Terms of Use

All users of this web site accept the following Terms of Use by their use of this site in any way.

The proprietor may unilaterally change the terms at any time without notice.

"Widgets" and other features are not guaranteed to work. What works today may be broken tomorrow. We make no warranty that this site is, or will be, good for anything.

Features under subscription may be increased or decreased or altered at any time without notice.

Subscribers may cancel their subscription at any time for any reason. Upon cancellation, their subscription fee (if any) will be refunded pro rata. Such refund shall be the paid subscriber's sole remedy. Unpaid subscribers have no remedy.

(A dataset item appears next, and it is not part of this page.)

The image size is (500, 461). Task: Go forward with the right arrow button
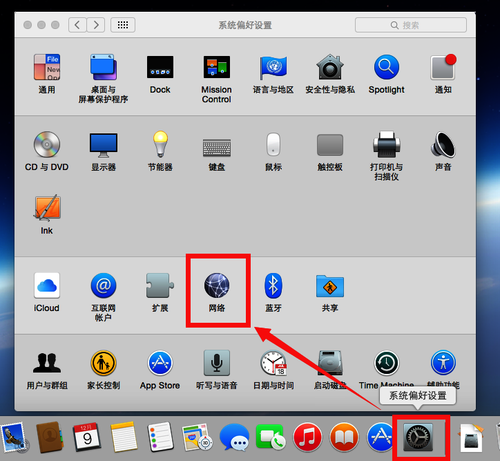(x=96, y=25)
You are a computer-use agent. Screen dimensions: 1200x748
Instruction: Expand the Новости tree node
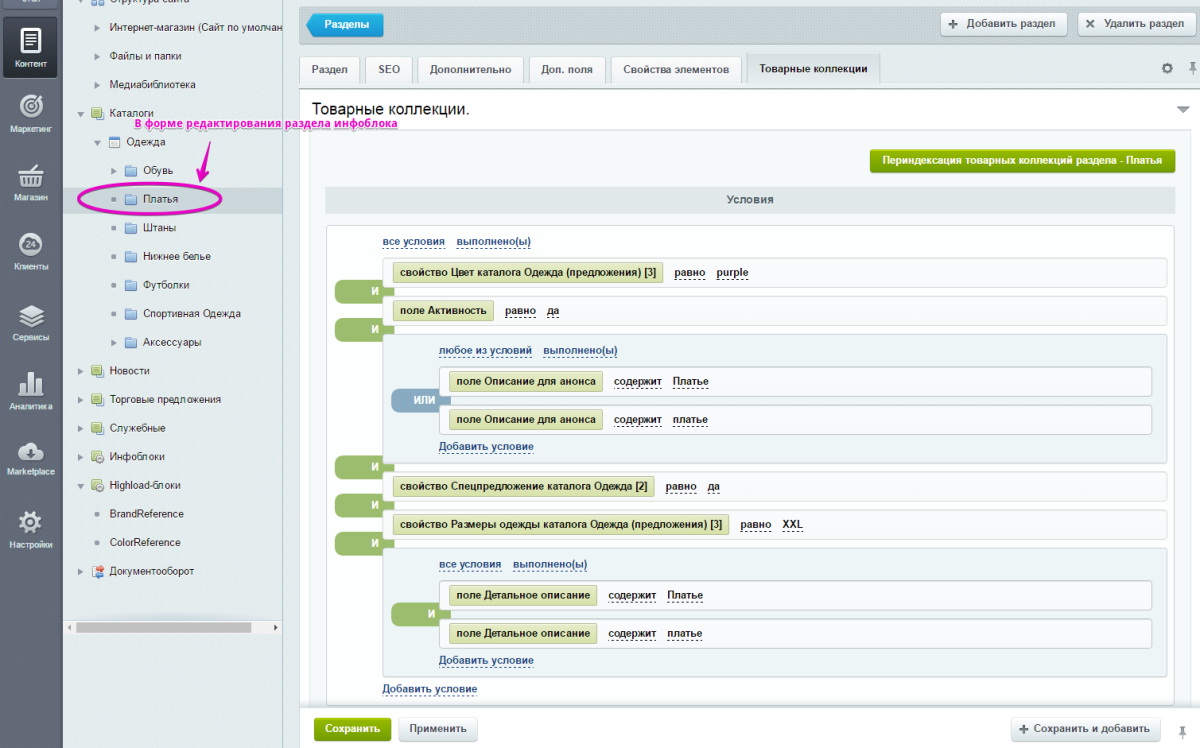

Nota Bene: We apologize for the Draconian terms. We do not set out to treat our customers rudely, however, there are many reasons we might be compelled to do so. We want to be able to make many small improvements, to experiment, to tweak. While we recognize that no other software developer makes bugs, we do. Some of our widgets are dependent on the behaviors of other web sites, and when those sites change, we might break. We can't anticipate these other sites will give us timely advanced warning. So when they break us, we then will try to fix it, and perhaps we can do so quickly, and perhaps we will have to abandon a feature. Its the nature of things that everything goes to Waco in a Handbasket at the worst time, and we can't protect you (or us) from that. Also, we might get sick of the whole operation and shut it down. That said, if we can actually make this work and provide useful features to customers who become happy with us, then that shall encourage us to try to kept this going. We wish all of us Good Luck.